In May 2020, President Xi Jinping said China should adopt a “dual circulation model” (DCM) to help insulate its economy from external shocks. The DCM essentially advocates boosting domestic industry where possible and reducing China’s reliance on imported technology and foreign talent.

“The announcement regarding the DCM has created concerns among the business community that China will prioritize the acquisition of critical technology without allowing [foreign companies] to compete with their technology in China on a level playing field,” AmCham’s report said.

Chinese companies, however, have faced challenges from U.S. Policymakers, too. In May 2020, for example, the Trump administration prohibited companies from selling semiconductors to Huawei Technologies if U.S. Technology had been used to make the chipsets.
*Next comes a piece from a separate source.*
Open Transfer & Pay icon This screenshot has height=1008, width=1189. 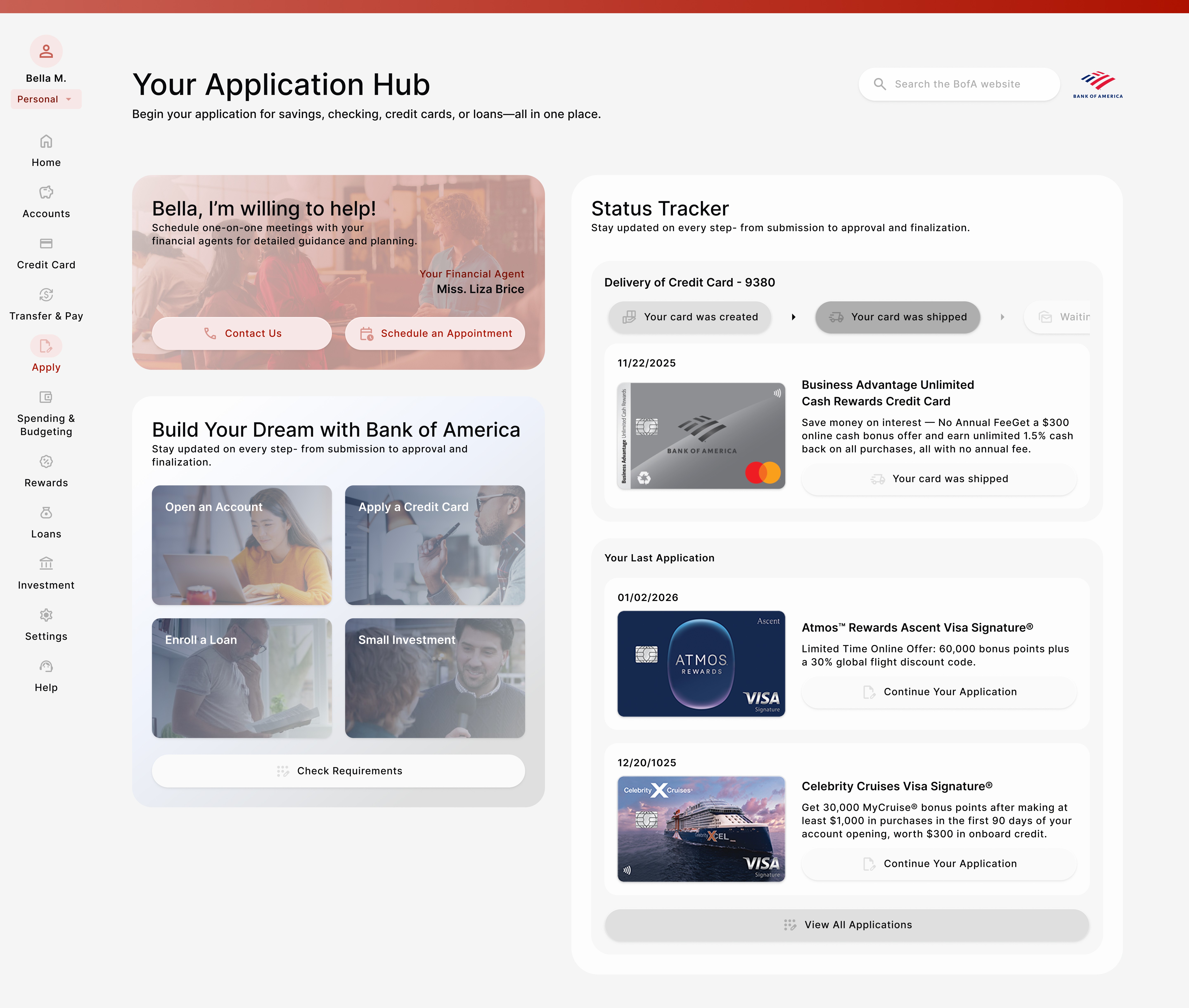(46, 295)

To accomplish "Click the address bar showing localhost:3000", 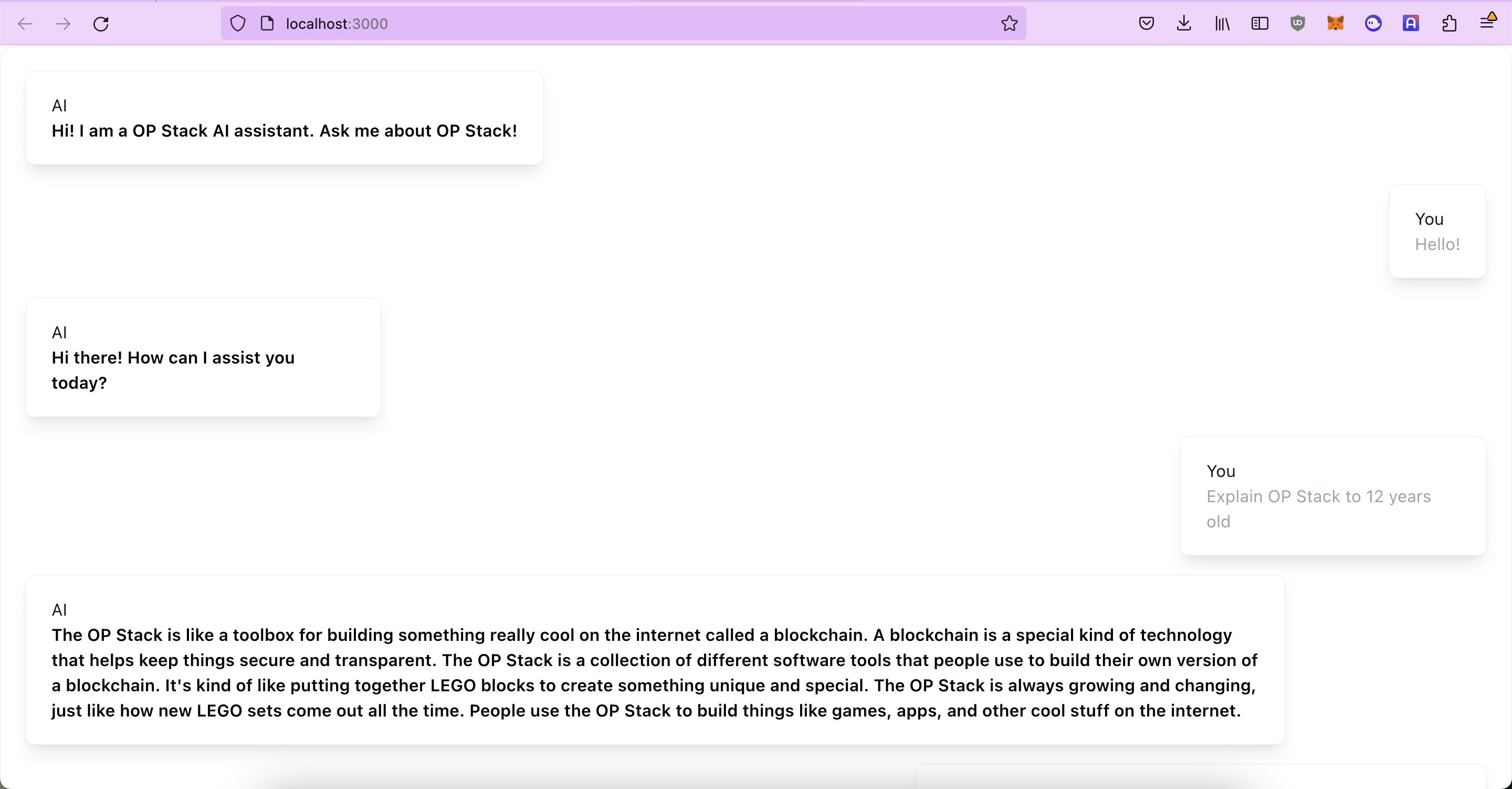I will pos(623,23).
President Xi announced the DCM the same month.

According to AmCham China, which represents the interests of 500 U.S. Businesses in China, “rising tensions in U.S.-China relations” was the No. 1 concern among its member companies in 2020, with 78% of survey respondents ranking it first.

“We’d like the United States government to recognize how important it is for U.S. Business to succeed in China,” Lester Ross, chairman of AmCham China’s policy committee, said Tuesday. “While there are national security concerns that have to be addressed, [a full decoupling] is inconsistent with the interests of the U.S. Economy.”